Movie news is one of the biggest drivers in comic book sales. Numerous articles are published about how to profit from these movies. The problem is that this may be a classic example of FOMO. The news drives the hype and sales volumes. These books do rise in value, but not to the degree of the hype. These books may be good investments but there may be even better investments out there that you are ignoring.
Another area that I am now concerned about is other “key issues” for these characters. The books evaluated were all first appearances of the characters involved in the films. There are no bigger key issues for these characters. If these books are seeing good returns, how solid an investment are books that are ancillary to these first appearances? Numerous investors purchase these books, but could the time frame profit windows be even smaller with these less-key books? I believe this has to be studied further, but my belief is unless these books can be found for a very small investment one might be wise to avoid these books. The Carol Danvers versus Ms. Marvel first appearance books may be indicative of this hypothesis.
I will continue to look at these types of analyses for film-related properties. I do not scoff at solid returns on comic books. The problem is that the more remote the character in a connected universe, the less the return one will see in their investment. The time frame to realize profits may also be less than it is for major characters. The Fantastic Four and X-Men are coming to the MCU so their books should increase in value. Will we see the same modest returns though for affiliated characters of those teams that we are now seeing in the data? In addition, will these less-key books retain their value for the long term? That is a question that will need to be evaluated.
Finally, how will films and television shows that focus on non-major comic book characters impact the value of comic book keys? Will these books be great investments or just solid producers? The farther down the A-List you go, the greater the chance for a bad investment. The quality of the film could then play a greater factor in the success of these films.

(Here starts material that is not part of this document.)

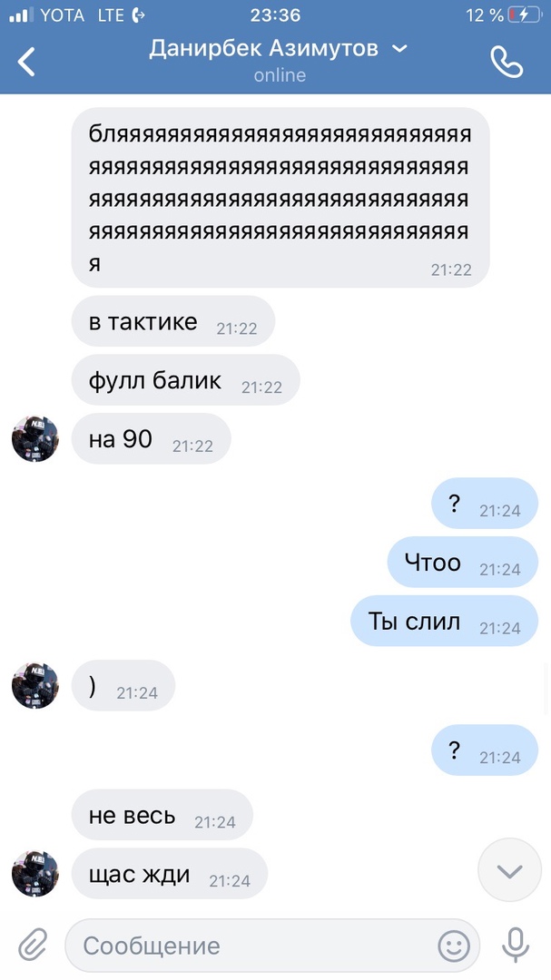The image size is (551, 980).
Task: Focus the Сообщение text input field
Action: click(272, 946)
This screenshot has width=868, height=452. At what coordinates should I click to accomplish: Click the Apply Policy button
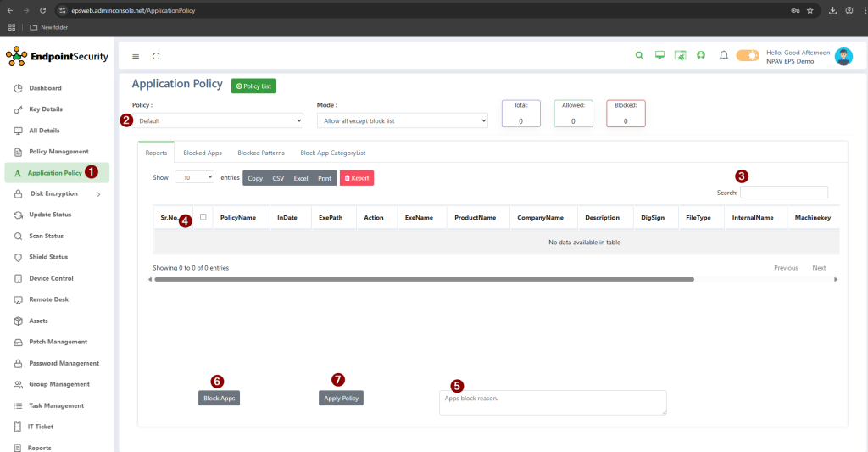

You need to constantly be evaluating multiple factors now to determine if these books are buys, sells, or holds for both the short and long term.
Investors have become complacent in that most of the “hot” books are related to film and television developments. If one takes away the sales commissions and associated costs for selling these books sometimes there is very little meat left on the bone. The problem is that other sites give you the sizzle but ignore the steak (data). Use the GoCollect data tools to break down the numbers for different time frames can help you avoid missing the best times to sell books. You may determine that books you thought you should hold should now be sold, and vice versa. The data never lies.